Haushaltsausschuss macht Sondersitzung: Die Finanzierung des Airbus-Projekts ist weiter umstritten. Hat der Verteidigungsminister doch Schadensersatz zugesagt?

BERLIN taz ■ Eine doppelte Ehrenrettung erfuhr der grüne Haushaltsexperte Oswald Metzger gestern. Parteichef Fritz Kuhn nannte seine anhaltende Kritik am Airbus-Projekt von Verteidigungsminister Rudolf Scharping gerechtfertigt – und Bundestagspräsident Wolfgang Thierse setzte für den heutigen Dienstag eine Sondersitzung des Haushaltsausschusses an. Dort wollen die Abgeordneten den jüngsten Verwicklungen bei der Bewilligung der Airbus-Gelder nachgehen. Noch letzte Woche hatte der grüne Umweltminister Jürgen Trittin seinen Parteifreund Metzger geschmäht: Dieser spreche mit seinen Vorwürfen gegen Scharping nur für sich selbst, nicht für die Grünen.

„Oswald Metzger hat die richtigen Fragen gestellt und den Finger auf die Wunde gelegt“, stellte Kuhn gestern klar. Im Übrigen spreche Metzger als haushaltspolitischer Sprecher natürlich für die grüne Bundestagsfraktion. An die Adresse von Metzgers Kritikern gerichtet riet Kuhn, „da etwas vorsichtiger“ zu sein. Am Wochenende hatten bereits die grüne Wehrexpertin Angelika Beer sowie die Finanzpolitikerin Christine Scheel erklärt, sie teilten Metzgers Kritik am Verteidigungsminister. Die grüne Fraktionsführung hingegen bemühte sich vergangene Woche noch, eine neue Debatte um einen möglichen Rücktritt Scharpings zu verhindern.

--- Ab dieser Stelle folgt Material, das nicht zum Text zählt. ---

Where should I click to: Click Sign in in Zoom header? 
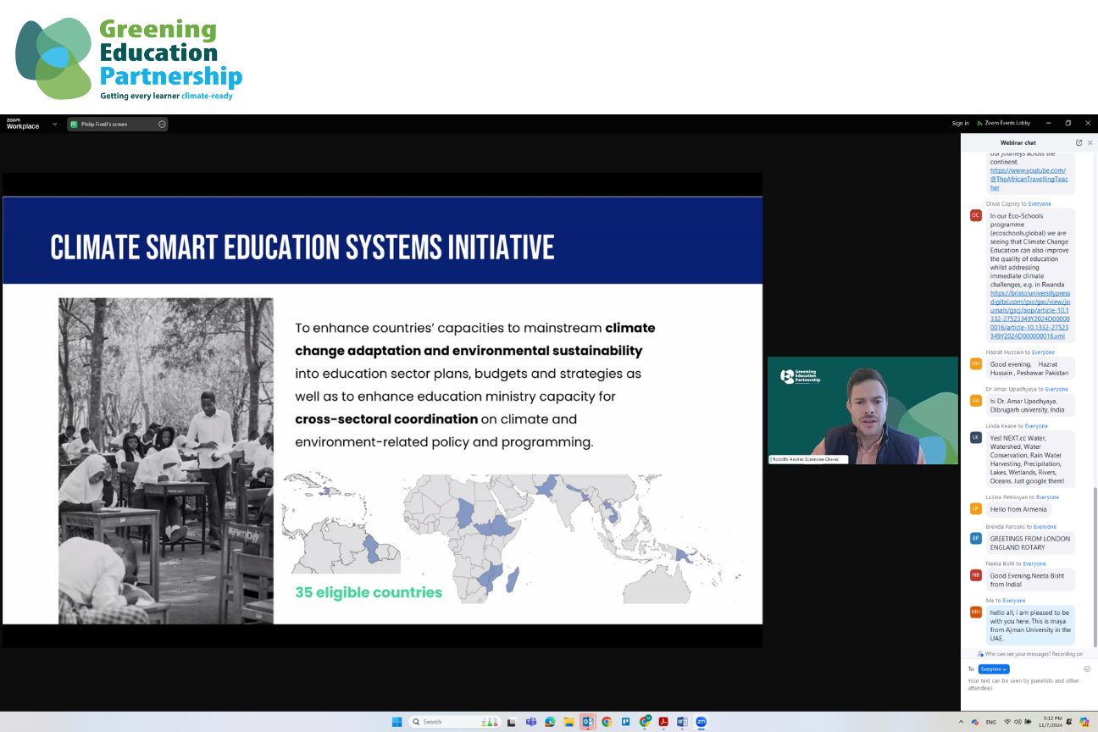tap(960, 124)
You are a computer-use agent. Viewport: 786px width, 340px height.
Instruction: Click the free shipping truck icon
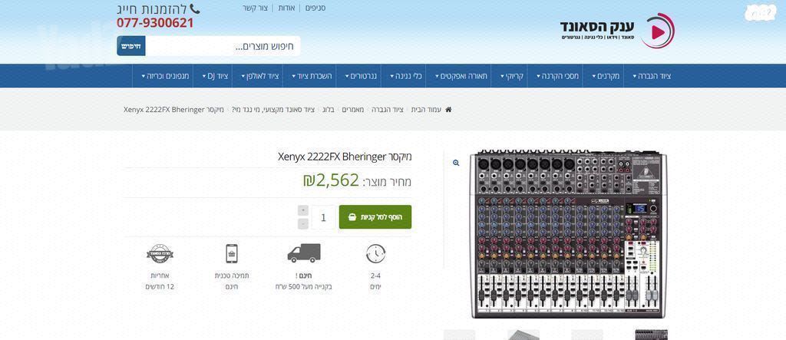pyautogui.click(x=304, y=253)
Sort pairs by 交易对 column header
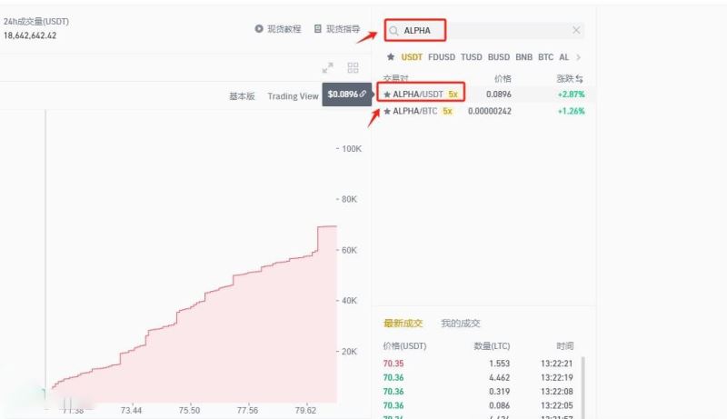This screenshot has height=419, width=727. [396, 79]
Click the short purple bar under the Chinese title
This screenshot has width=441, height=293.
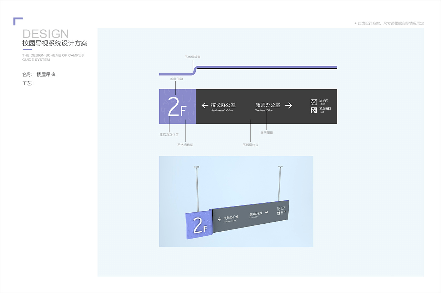27,49
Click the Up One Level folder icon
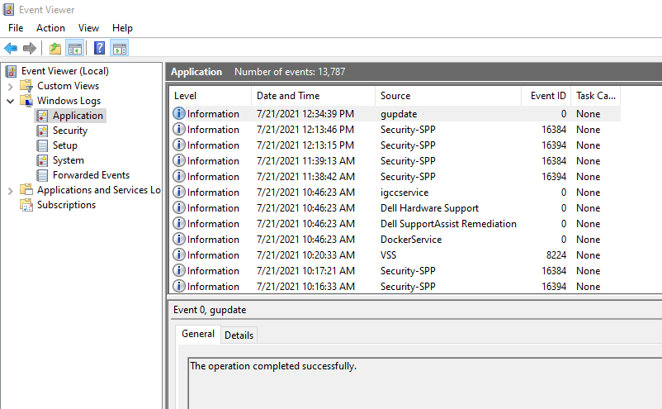Image resolution: width=662 pixels, height=409 pixels. [x=55, y=48]
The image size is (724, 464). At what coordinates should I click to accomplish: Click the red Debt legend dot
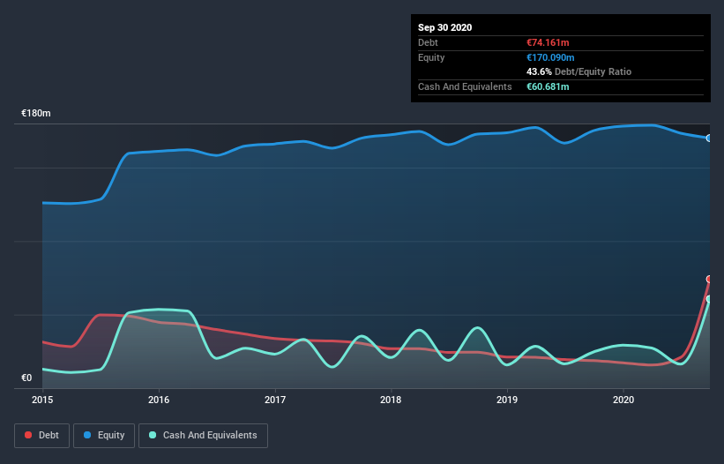30,435
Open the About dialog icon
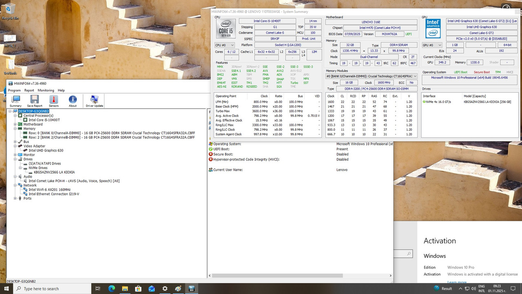This screenshot has height=294, width=522. (x=73, y=100)
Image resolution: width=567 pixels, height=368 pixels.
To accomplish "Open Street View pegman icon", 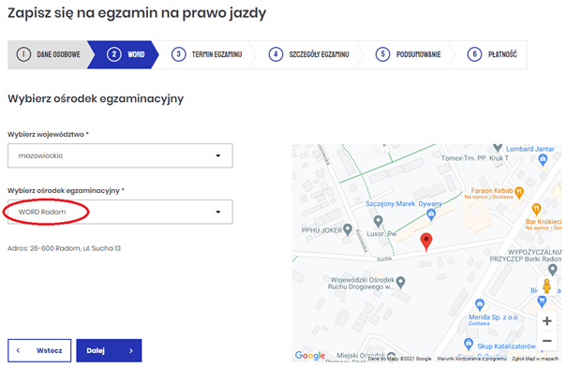I will pos(546,286).
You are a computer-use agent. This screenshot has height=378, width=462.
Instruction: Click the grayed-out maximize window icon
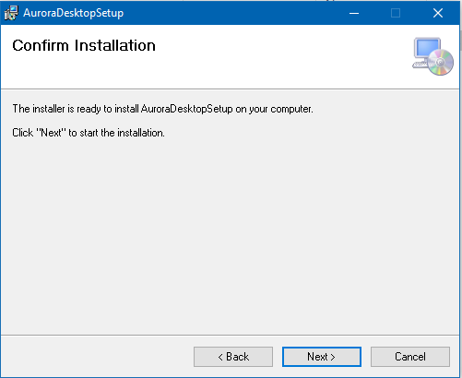pyautogui.click(x=396, y=13)
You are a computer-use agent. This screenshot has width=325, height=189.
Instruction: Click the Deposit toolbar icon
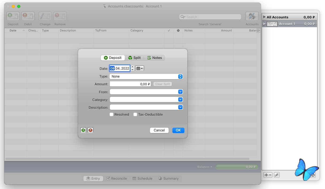pos(13,16)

Der Streit in der Sache ist noch schwerer zu durchschauen als die aktuellen innergrünen Konfliktlinien. Metzger und die Opposition von Union und FDP werfen Scharping den Bruch des Haushaltsrechts vor, weil er bei der Bestellung des Militär-Airbusses A 400 M den Partnerländern Schadensersatzleistungen zugesagt habe, falls Deutschland weniger als 73 Exemplare bestelle. Der Haushaltsausschuss hatte jedoch zuvor nach wochenlangem Gezerre mit dem Verteidigungsministerium nur die Summe von 5,1 Milliarden Euro bereitgestellt, die zum Kauf von 40 Flugzeugen ausreicht. Über die Mittel für die restlichen 33 Exemplare müsste in der nächsten Legislaturperiode neu entschieden werden, lautete der Beschluss, da die amtierenden Abgeordneten nicht ihre Nachfolger auf Zahlungen festlegen dürften.

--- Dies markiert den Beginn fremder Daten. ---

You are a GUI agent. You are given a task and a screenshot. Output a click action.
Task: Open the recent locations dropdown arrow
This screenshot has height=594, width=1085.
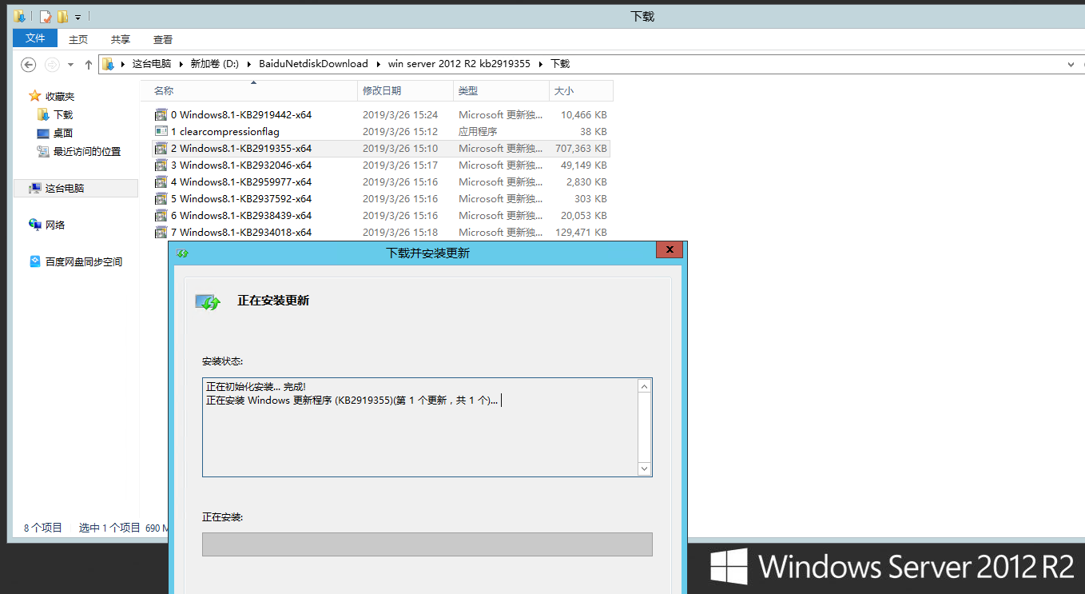[x=70, y=64]
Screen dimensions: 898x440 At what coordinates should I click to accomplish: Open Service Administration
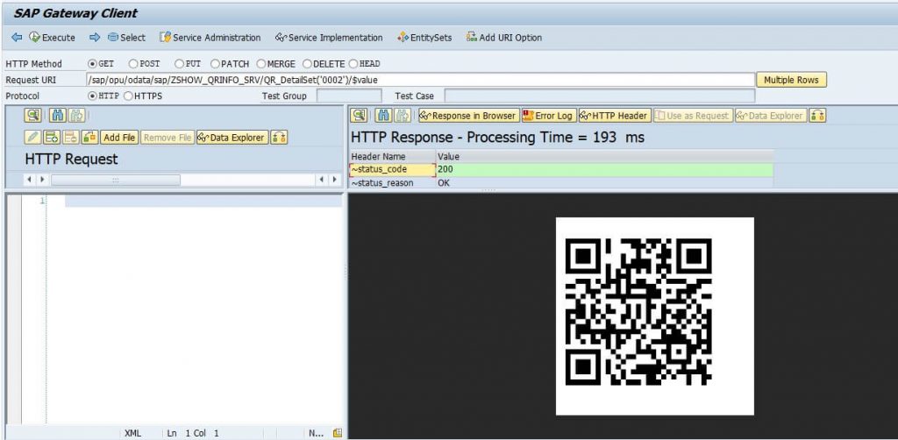coord(210,38)
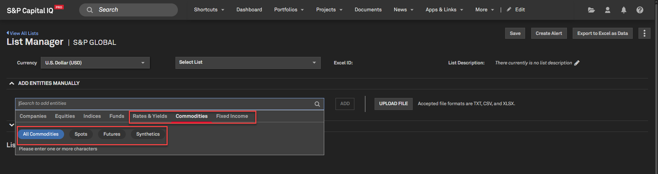Go back via View All Lists link
This screenshot has width=658, height=174.
pyautogui.click(x=23, y=33)
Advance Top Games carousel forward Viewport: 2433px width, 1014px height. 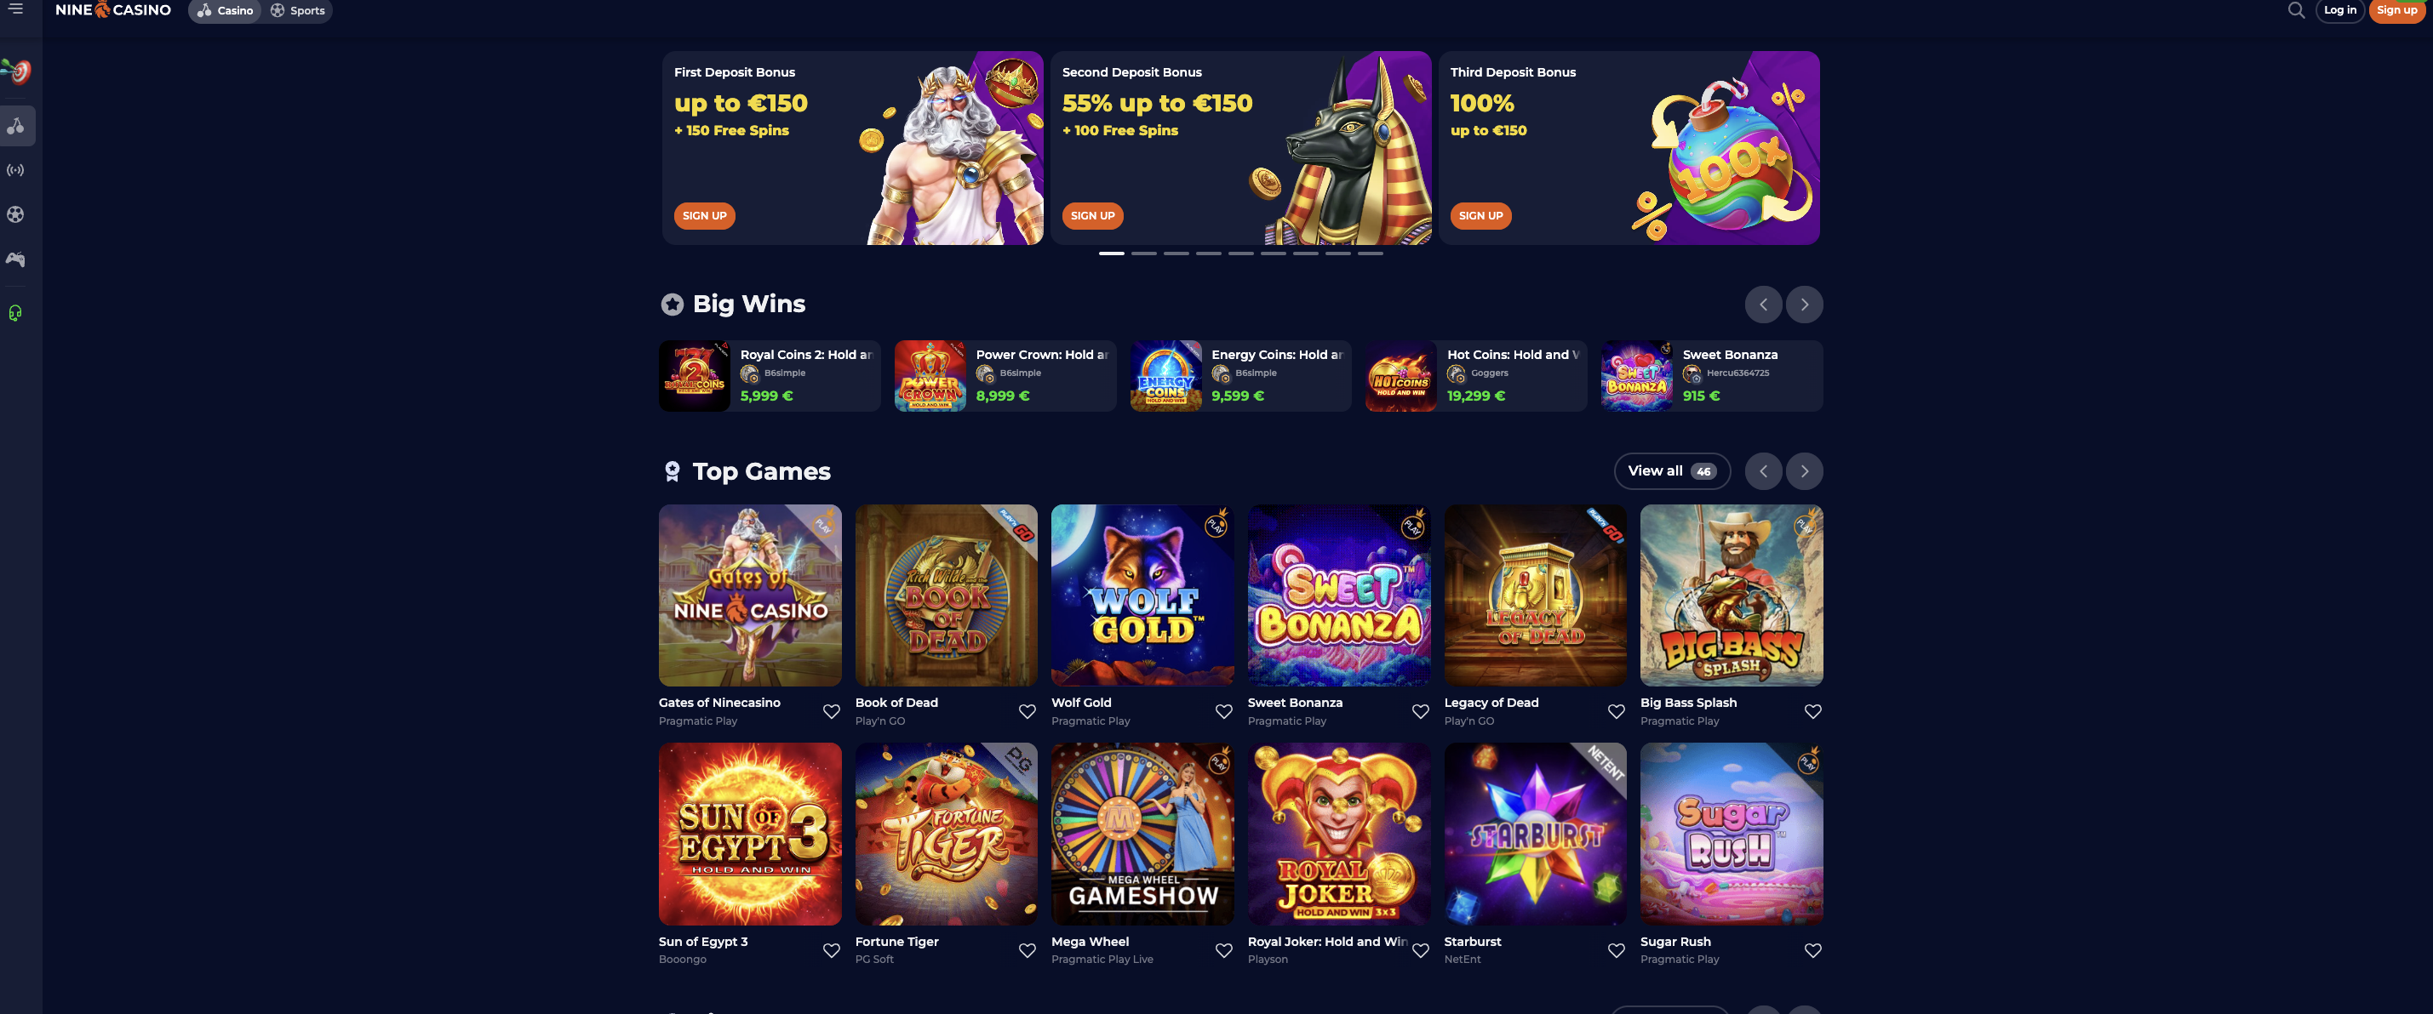click(1804, 471)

Nun sehen sich die Scharping-Kritiker ausgetrickst – denn falls Deutschland zu einem Schadensersatz für die fehlenden 33 Flugzeuge verpflichtet sei, würde ihr Kauf unvermeidlich. Kompensationszusagen könne die Bundesregierung nur für die tatsächlich finanzierten 40 Maschinen machen. Das Verteidigungsministerium dagegen unterstellt Metzger bei seiner Kritik nur persönliche Rache – der Abgeordnete ist nicht wieder für den Bundestag nominiert.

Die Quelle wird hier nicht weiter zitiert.